What is the Difference Between Wet and Dry Grinding and Polishing?
Dry grinding and polishing: Dry polishing utilizes commercial-scale polishing machines and specialty concrete refinishing tools to grind the topical surface of the concrete. A concrete surface is ground using this combination of tooling and machinery in order to produce the client’s desired shine. Diamond discs are often incorporated with coarse diamond grit at an earlier stage of the process. An even finer disc is then used to achieve a final shiny finish.
Several types of concrete floor grinders, polishers, and industrial vacuum systems are available today and specially designed for the dry polishing process. Concrete floor grinders and polishers are commonly attached to dust extraction systems, also referred to as industrial vacuums for capturing dust accumulated during the dry polishing process.
Wet grinding and polishing: With the wet method, diamond abrasives are kept at standard temperatures and dust is captured in a slurry state to prevent air pollution. However, the final product rarely exhibits a high-luster shine, despite using the same polishing discs.
Wet Grinding and Polishing CONS
Dry Grinding and Polishing CONS
What is the Greener Method?
Whether wet or dry grinding is greener is still a matter of debate. Due to the lack of sludge, dry grinding is ideal for addressing the disposal issue more effectively. Various states have different regulations regarding slurry disposal, and it is important to research the regulations in your jurisdiction before deciding how to dispose of them.

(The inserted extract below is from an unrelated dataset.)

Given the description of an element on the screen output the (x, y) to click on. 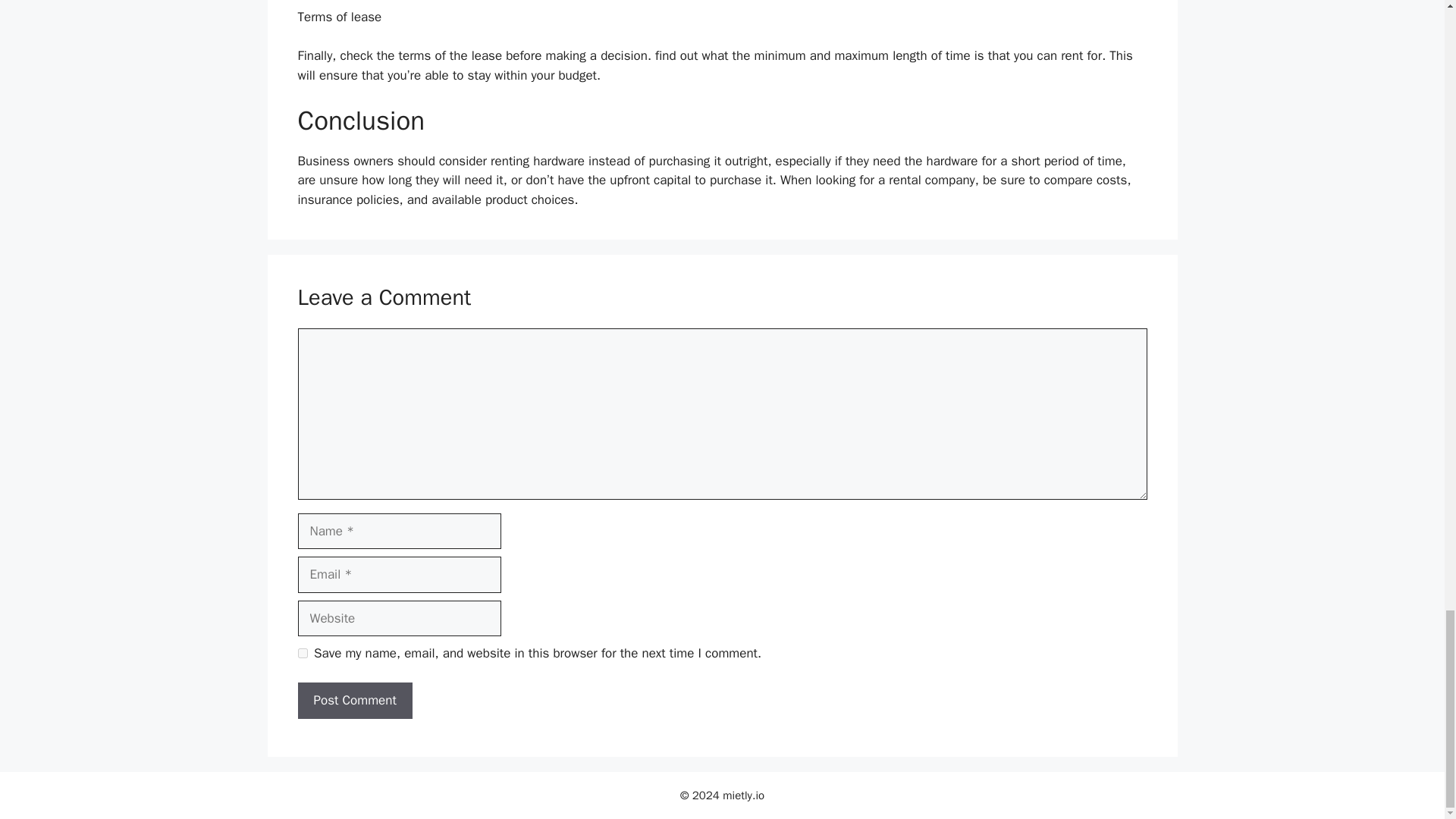
yes (302, 653)
Post Comment (354, 700)
Post Comment (354, 700)
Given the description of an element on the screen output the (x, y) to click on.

A primary concern for the environment when it comes to wet grinding is the presence of toxic silicon. When a surface is wet polished and ground, dust clouds are removed that are typical of a dry polishing process. This dust contains enormous amounts of silicon, posing a major problem for the flooring industry. The dry polishing process can still result in substantial dust exposure, even with the most advanced dust extractors and safety equipment.
Which Environments are Most Ideal for Concrete Grinding and Polishing Services?

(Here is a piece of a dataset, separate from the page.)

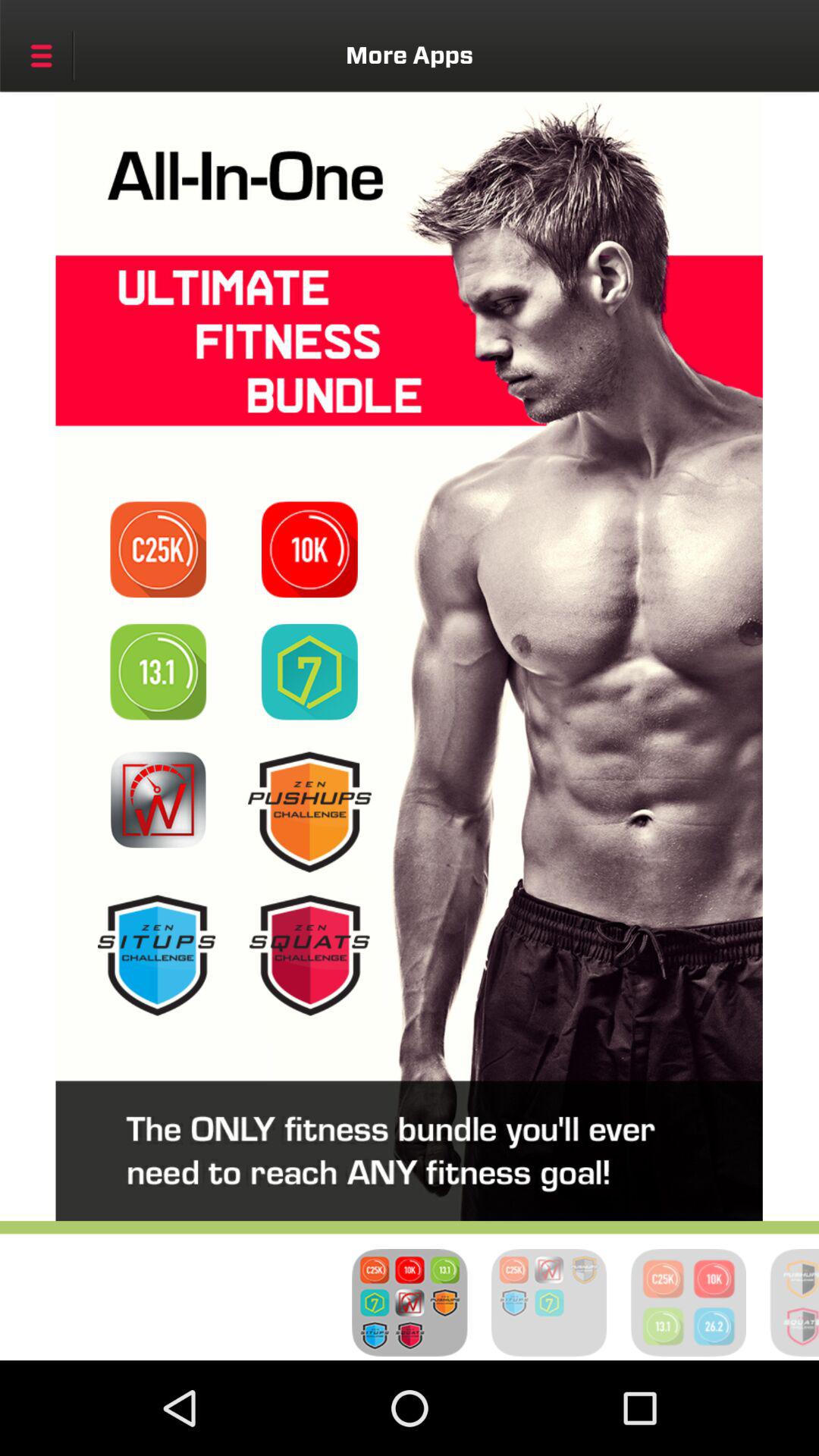
select pushups (309, 811)
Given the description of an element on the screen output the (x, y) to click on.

In addition to industrial and commercial buildings, concrete grinding is ideal for a wide variety of flooring applications. It is most commonly used in the following places:
- Manufacturing Plants
- Schools / Universities
Wet or Dry Grinding: What is the Better Option?
Every day, homeowners and commercial property owners looking to upgrade their flooring ask us this question. As both methods have distinct advantages and disadvantages, there is no definitive answer to this question. Your preferences, your budget, the amount of time available, and other factors play an important role in determining which method is best for you.
In particular, businesses in the food and beverage industry must use dust-free polishing methods, which means using a wet polish technique is a requirement. A dry method is better for other types of businesses that seek high-gloss floors to impress their clients. According to your individual needs, a balance of both methods is recommended.
The wet grinding method should be used first when dealing with really hard concrete, followed by the dry grinding method. A high shine can be achieved on a floor by grinding wet and polishing dry, ideally to expose aggregate and remove a significant layer of concrete.
Conclusion: Consult the Professionals
It is imperative to hire a contractor who is experienced in grinding and polishing concrete if you are unfamiliar with the overall process. Having damaged flooring will not only ruin the look of your flooring, but it can also be very expensive to have it repaired. Keep your floors updated by professionals, not inexperienced individuals.